And here began the epic week-long saga I’d undergo, just to build my first level. Oh, the pain of developing games!

Touching Grass

Let’s start with the easier one. Grass is a very common problem for optimization in games. If done poorly, each of those little blades will consume way too much processing power as the game tries to figure out what’s going on.

The biggest solution to objects like grass is to use a multimesh, essentially pushing the grass onto the GPU rather than the CPU. The GPU, as you may know, is many times more powerful than its computational counterpart. As long as we’re not going to physically interact with the grass (oh boy, what a problem that’d be), we can get away with calling our grass simple graphical flourishes and put it straight onto the GPU.

This leads into another problem: culling. Culling is when your game automatically temporarily removes objects which you can’t see, cutting back on processing power. It is more difficult to cull a multimesh because it’s essentially the GPU instancing a bunch of meshes all at once. If we make all our grass a single multimesh, the game will have to render every single blade even if it’s way off screen.

So, we can use a pretty simple solution: we’ll break all the grass into four areas, each of which takes up the size of the screen. Then we’ll cycle those areas around when we walk, so that we always have grass on-screen.

Finally, we can change the grass itself. Even in a lot of high-quality 3D games, grass meshes are vastly simplified. But here, we’ll take it to the next level. Remember that pixel shader from earlier? It’ll cover up most of the details of the grass itself, so we can literally make our grass out of excessively simple quad meshes without the viewer noticing much of a difference.

So, we’ve got the grass fixed. Now we’ve got the big problem: this is a bullet hell, and it’s gonna need some bullets.

Bullet Hell

Initially, I was doing bullets the “normal” way: I had created a scene (an in-game object) representing a bullet. The scene contained a collision shape (so that the bullet could collide using Godot-engine physics), a mesh (so that it could be visible), and some other miscellaneous nodes such as a VisibilityNotifier so that it could delete when sufficiently off-screen.

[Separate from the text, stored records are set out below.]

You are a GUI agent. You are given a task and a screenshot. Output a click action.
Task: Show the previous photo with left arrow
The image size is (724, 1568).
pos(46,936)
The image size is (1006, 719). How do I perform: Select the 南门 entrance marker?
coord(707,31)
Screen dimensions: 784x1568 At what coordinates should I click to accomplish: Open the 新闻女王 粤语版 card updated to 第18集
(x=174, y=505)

This was the biggest issue in the game’s functionality. While this is generally the way you’re supposed to do things in Godot, it performed horribly. Every time an enemy wanted to shoot a bullet, the game would have to instantiate (create) an entirely new scene, then it’d have to continue to track the collision shape of the bullet for the rest of that bullet’s lifetime. Finally, when the bullet collides with something, the game then needs to go through the entire process of safely deleting that bullet.

That’s all for a single bullet. Spoilers: bullet hells have a lot of bullets.

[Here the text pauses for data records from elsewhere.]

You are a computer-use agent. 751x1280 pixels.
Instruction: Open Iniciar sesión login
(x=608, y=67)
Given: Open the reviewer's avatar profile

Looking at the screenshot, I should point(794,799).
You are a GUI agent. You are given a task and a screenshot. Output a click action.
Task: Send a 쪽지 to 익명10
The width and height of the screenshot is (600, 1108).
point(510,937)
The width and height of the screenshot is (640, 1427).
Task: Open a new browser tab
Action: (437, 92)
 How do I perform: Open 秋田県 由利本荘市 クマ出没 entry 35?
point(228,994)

There were a few potential solutions to this, many of which did not work. Join me, kind reader, on this roller coaster of bullet optimization.

Pooling

So, all that work instantiating and deleting the bullets? That could be solved with a technique called “pooling.”

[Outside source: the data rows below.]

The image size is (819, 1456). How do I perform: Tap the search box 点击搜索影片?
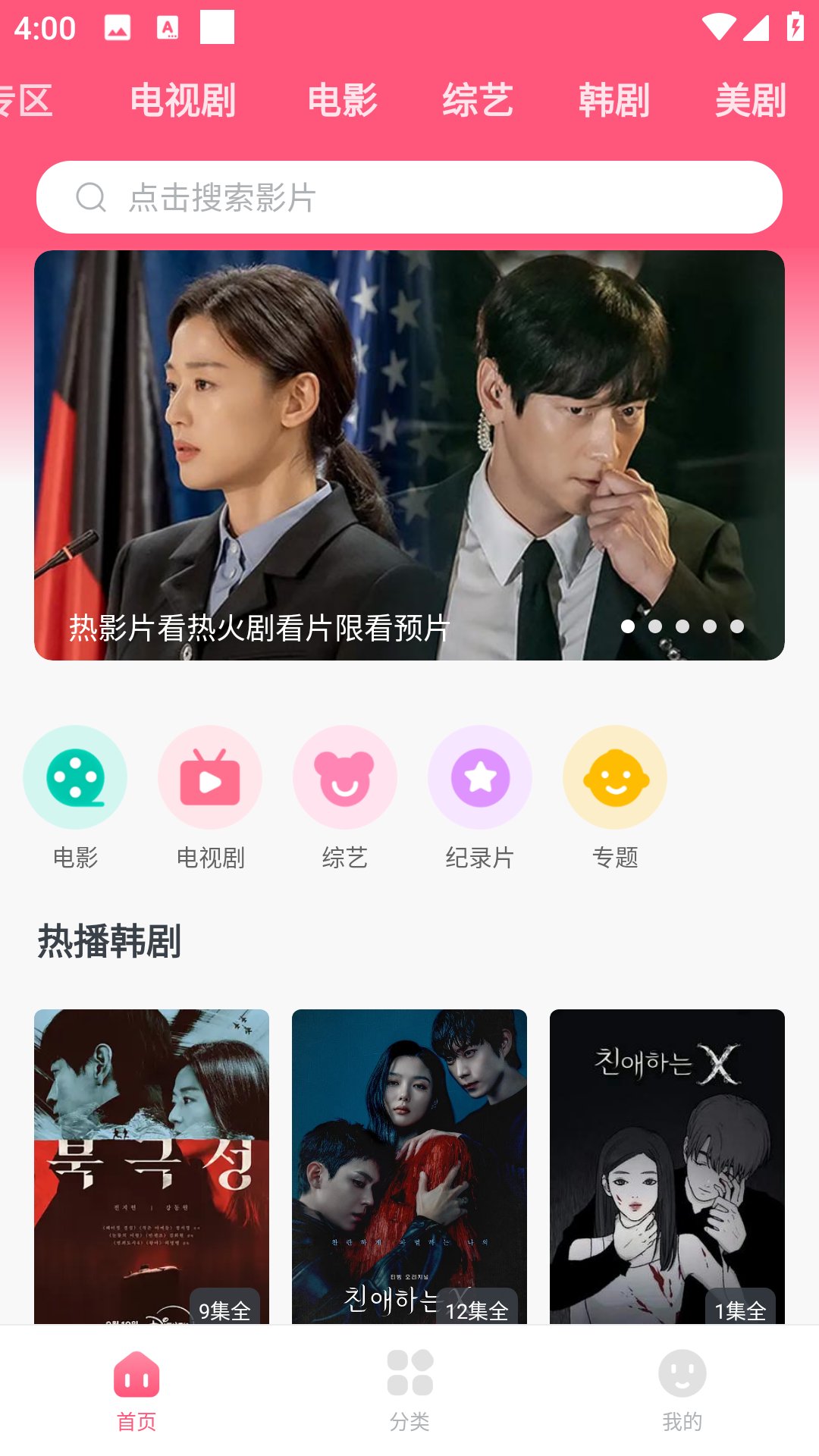click(x=410, y=197)
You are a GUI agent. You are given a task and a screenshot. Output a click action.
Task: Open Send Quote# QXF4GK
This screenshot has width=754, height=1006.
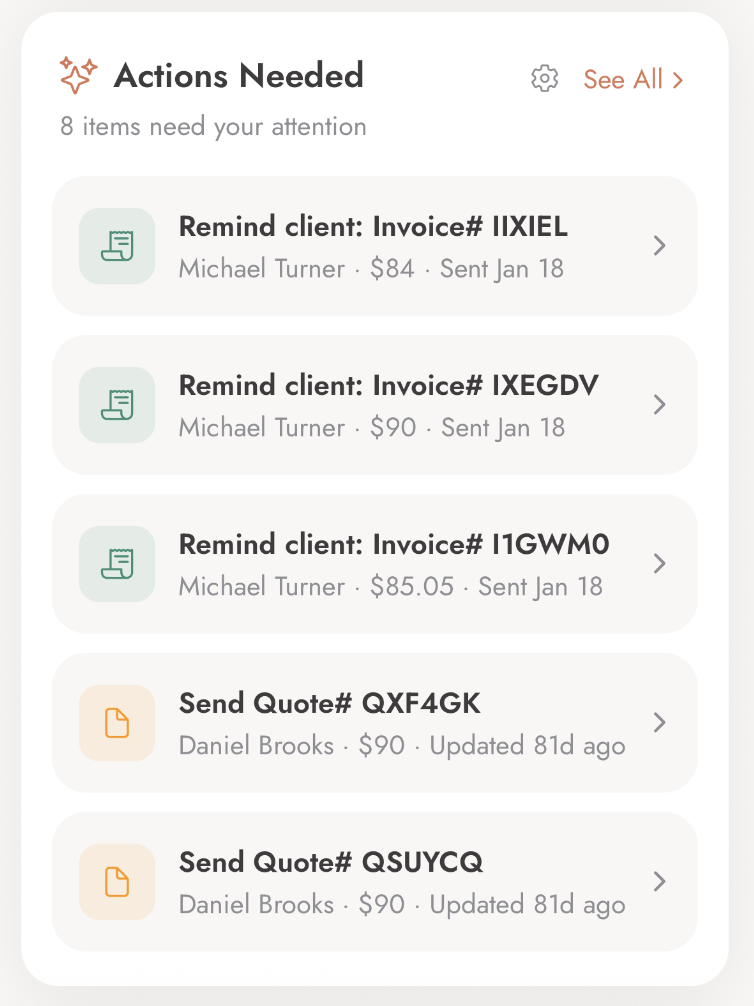(374, 723)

Essentially, instead of creating and deleting bullets every time an enemy wants to unleash its fury upon the player, we can create thousands of deactivated bullets in a “pool” at the beginning of the game, then have each enemy pull existing bullets from the pool rather than creating new ones. When the bullet’s life is over, the bullet will become deactivated and return to the pool, ready for re-use.

So, this sounded like a great solution, but… it didn’t work. 🙁

Firstly, pooling requires a lot of work to be done right when a new area is loaded. The problem is that The Girl with the Guitar takes a Celeste-style approach to its levels; each level is pretty short, and you are constantly switching between levels. Anything less than a quick transition animation would be insufferable – imagine if you had to wait for a loading screen every time you switched rooms in Celeste. Wouldn’t be too fun, would it?

I expect my glorious artwork to be showcased at the Louvre shortly

Secondly, pooling still requires a bunch of deactivated bullets to be hanging around, and no deactivation will be able to solve the bloat of each individual bullet’s scene. With pooling, even when you’ve got no bullets being flung at you, the game is still processing the thousands in the pool, much to the CPU’s detriment (this is a hint for a later solution!).

Finally, even with pooling in place, every bullet is still an individual mesh traveling as an individual scene with an individual collision shape. This adds up, regardless of whether the bullet was created/deleted in-place or not.

With pooling, the game ran near 60 fps, but it continually fluctuated and felt incredibly unstable. Progress had been made, but pooling wasn’t the solution.

Collision Servers

There’s not too much to say about this one, so I’ll make it quick.

After pooling failed, I turned to using the Godot collision servers. Godot has its node-based functionality for ease of use, but there’s a way to handle the collisions yourself purely via code.

So, I spent a few hours reorganizing my code, used the collision servers, and…

It still didn’t work!

This was SUPER valuable information, though. If raw-coded collisions weren’t working, clearly nothing would work utilizing Godot’s collision system. Much love to Godot, but it simply wasn’t designed to handle everything I was throwing at it.

Thus, I found no other option but to set my sights on greener pastures, on a land where collision shapes don’t exist in the slightest.

The land of the GPUs and the distance formulas.

The Distance Formula and the GPU

Realizing that regular CPU collisions wouldn’t work, I decided to offload the bullet meshes from the CPU entirely and place them on the GPU as a multimesh, the exact same strategy I had previously used for the grass.

Remember when I said that this worked for the grass precisely because the grass didn’t have physical collisions? That point still stands – we can have all the GPU-processed bullets we want, but they won’t hit anybody!

There is a way! In a move which would greatly upset Heisenberg, we will record the position and momentum of each bullet particle. If only we could do the same with electrons…

Thus, with simple addition (thank god for constant integrals), we’ll be able to know the position of each particle at any time. This is WAY simpler than calculating the physical properties of an entire collision shape.

Finally, to actually make the bullets work, we’ll use the distance formula (the squared version – remember, any comparisons can always get away with distance squared, avoiding that pesky square root).

Bullet hell? More like conditional hell.

Thus, we can now tell if the position of any bullet is within a certain threshold distance to the position of the player or guitar, using only addition and multiplication (two very simple computational operations). If the bullet is within that threshold, it will do damage to the player or be destroyed by the guitar.

What’s that number I see, up there on the left? It looks to me like it’s coming in at a cool 60 fps. Stable, too.

Beautiful, isn’t it?

Conclusion

Well, that was a lot of stuff. This entire process took me a week, total, but by the end it was worth it. By the way, I was running all these tests on a crappy Arch Linux computer which was not in any way optimized for games. It probably would have worked perfectly on a gaming PC, but as someone who’s run most of my games off of very crappy machines for many years, I’m a big fan of optimization and accessibility, and that’s what you gotta do to make your program work on other machines!

There’s a bit of a drawback, by the way, but it’s easily worked around for this game. Because of the non-collision-shape solution, bullets go through everything but the player and the guitar, including through walls. This was no problem for me, because walls just suck in general when you have a guitar you’re relying on flying towards you. Instead, The Girl with the Guitar achieves level variety by using pits and water to limit where the player can move, while still giving free range to the guitar.

So yeah, that’s it! Maybe this will help somebody specifically trying to optimize bullets in Godot, or maybe it’s just a neat insight into the game optimization process. Either way, I hope you had an interesting read! Have a good one!